SharePoint Online: if external sharing is enabled, allows an external user to access SharePoint Online authorized resources.
Dynamics CRM: if the user is licensed via PowerShell, allows an external user to access authorized resources in Dynamics CRM.
Dynamics AX: if the user is licensed via PowerShell, allows an external user to access authorized resources in Dynamics AX. The limitations for Azure AD external users apply to external users in Dynamics AX as well.
Pay special attention to this line“External users can’t consent to multi-tenant applications in directories outside of their home directory”
-
Matthew commented
Not sure if this helps with this particular issue but I think it might be related. What I had was two accounts listed under the 'Accounts used by other apps' under the 'Email and accounts' settings, one of which was a Google account somehow. Since I could delete it directly there, I went to 'Access work or school' under 'Accounts' and disconnected the Google account. Then everything was able to work again. Hope that helps someone.
-
Imran commented
Did anyone get the solution for this issue? I keep getting the issue whenever I restart my computer.
-
Abhishek commented
Anyone got the solution... I am facing the Same issue
-
Michael commented
I can give some information at least for the person who asked for the visio add-in. I had the same problem. I have an office 365 home subscription and I could not log into the visio add-in. What I learned from MS support is that the visio add-in doesn't work with a home subscription of office. You need a business license which is registered with an azure account. Therefore there is no solution. The only solution is to subscribe for a business license of office 365. To clarify you can still use the visio add-in without logging in but you only get the full functionality if you sign in.
-
Anonymous commented
Same error here please fix. It's just ridiculous that people using microsoft in one company are not able to use an other companys application which are also using microsoft.
-
Nikhil commented
For those who are still getting this error, app requesting login should use v2 endpoints oauth2/v2.0/authorize and oauth2/v2.0/token.
-
Annoyed commented
When trying to give assistance in Quick Assist, this error was appearing.
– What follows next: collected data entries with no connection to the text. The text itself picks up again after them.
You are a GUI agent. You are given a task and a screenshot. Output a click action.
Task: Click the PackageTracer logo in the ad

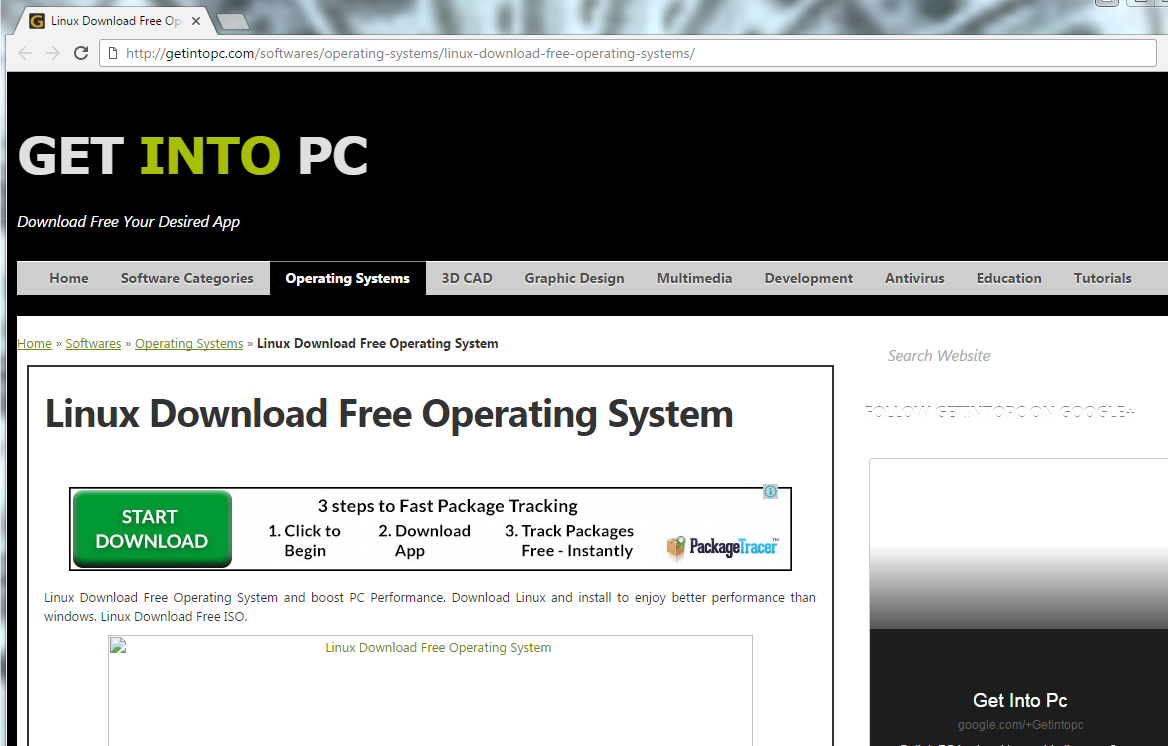(x=722, y=547)
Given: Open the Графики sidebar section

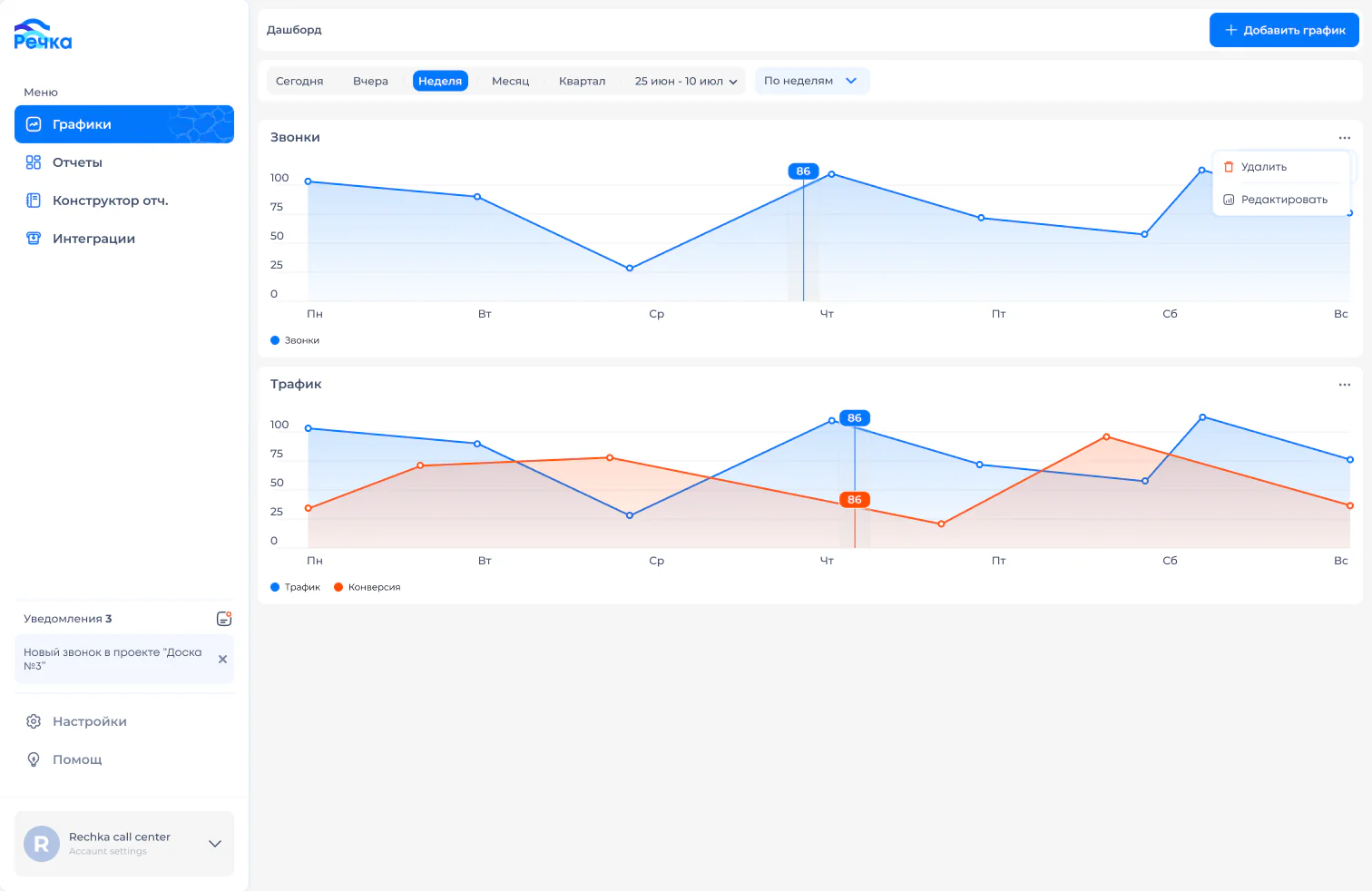Looking at the screenshot, I should coord(124,124).
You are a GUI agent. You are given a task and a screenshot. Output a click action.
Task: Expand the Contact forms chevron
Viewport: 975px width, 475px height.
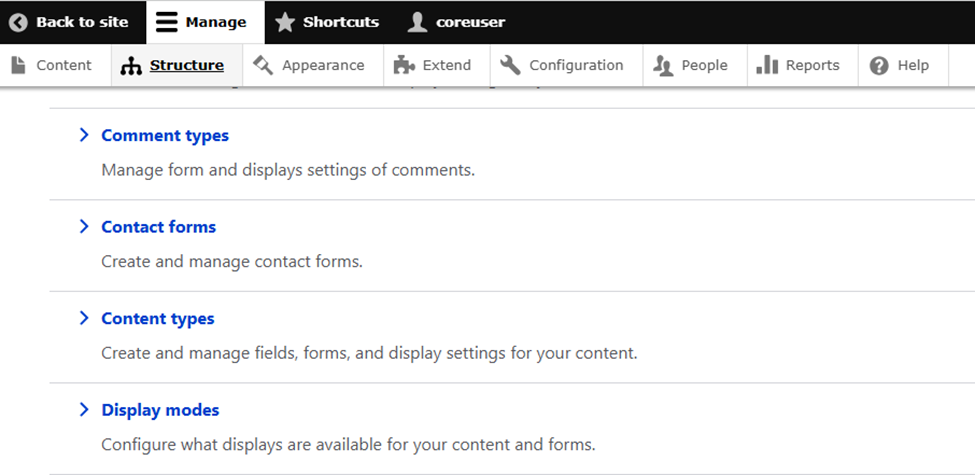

The login was a Skype login, and the error message displayed the associated email address (on our own domain, not an MS related / controlled domain).
Simply logging out and forgetting the login did not cure the error, however:
The domain in the identity provider of the error was live.com. By going to that domain in a web browser, and logging in using the failing login (again the Skype ID as the username, not the associated email address), it appears to have created the linked database elements to make logging in successfully on Quick Assist possible again.
This error is typical of Microsoft's ability to make something harder than it needs to be, as anyone who has compared and contrasted an error while writing C# in VS, and a stack trace in something like Python, will definitely recognise.
Your mileage may vary, but hopefully it will stop someone from losing their hair early.
-
Anonymous commented
Anyone find solution. I’m having the same issue when trying to run the Visio add-in for Excel.
-
Anonymous commented
Been experiencing this problem too, any help fixing t would be greatly appreciated. I'm unable to finish the online training for my job because of this.
-
Willem commented
I have this problem to when trying to sign in to Microsoft Whiteboard! PLEASE FIX THIS!!!!
-
Mandikro Islam commented
please fix this its so dum
-
Anonymous commented
Dito, i get the same Message....
-
MacroHard commented
Very unhelpful error and no fix anywhere :(
-
Tyler commented
@luis B all the way. This used to work for us - our guests would click a direct sign-on link, be asked for permission to share information to our tenant, and then they would SSO. Now, they click the link and it says their account does not exist in our tenant (the account does exist). The sign on link has not changed. This was working up to about one month ago.
-
Anonymous commented
Microsoft is a bloody joke. Fix this.
-
Brandon commented
This issue is causing big problems with my clients. We need a solution soon.